Records from a dataset
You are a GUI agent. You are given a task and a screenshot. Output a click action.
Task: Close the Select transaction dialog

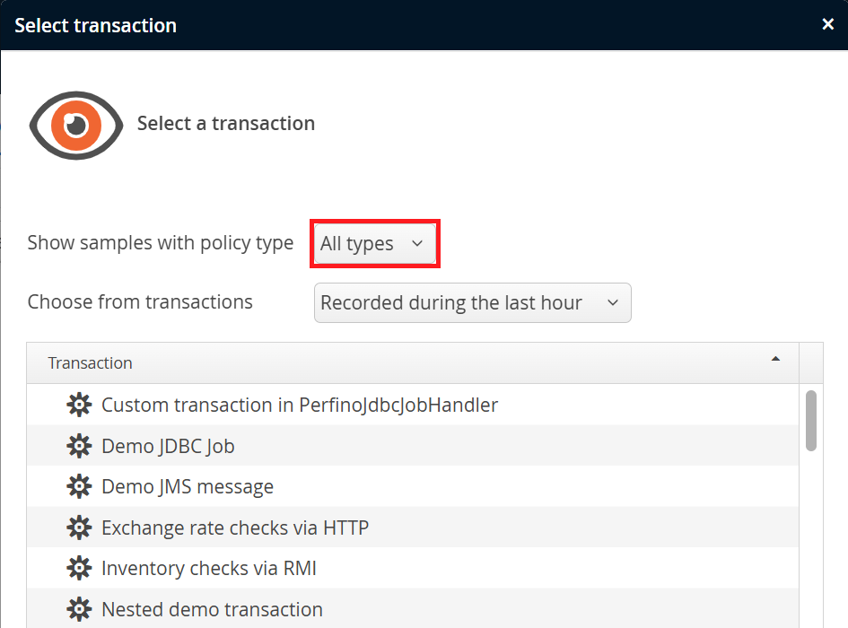click(827, 24)
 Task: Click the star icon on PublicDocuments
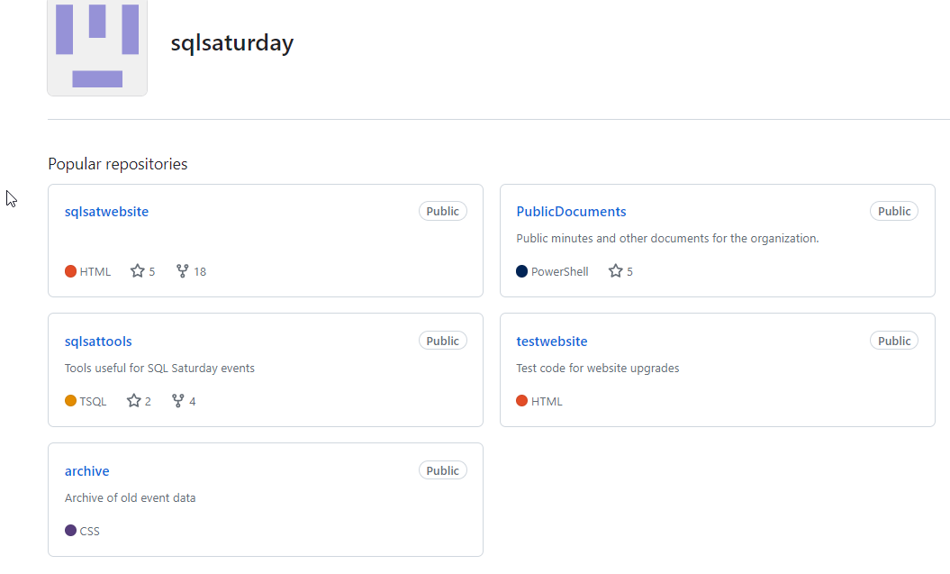(x=616, y=271)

▶ _Task_
In the copy, include every line of the records exactly and none of the images.

▶ _Written solution_
You are a GUI agent. You are given a task and a screenshot. Output a click action.
Task: Close the Select transaction dialog

click(827, 24)
 Task: Click the star icon on PublicDocuments
(x=616, y=271)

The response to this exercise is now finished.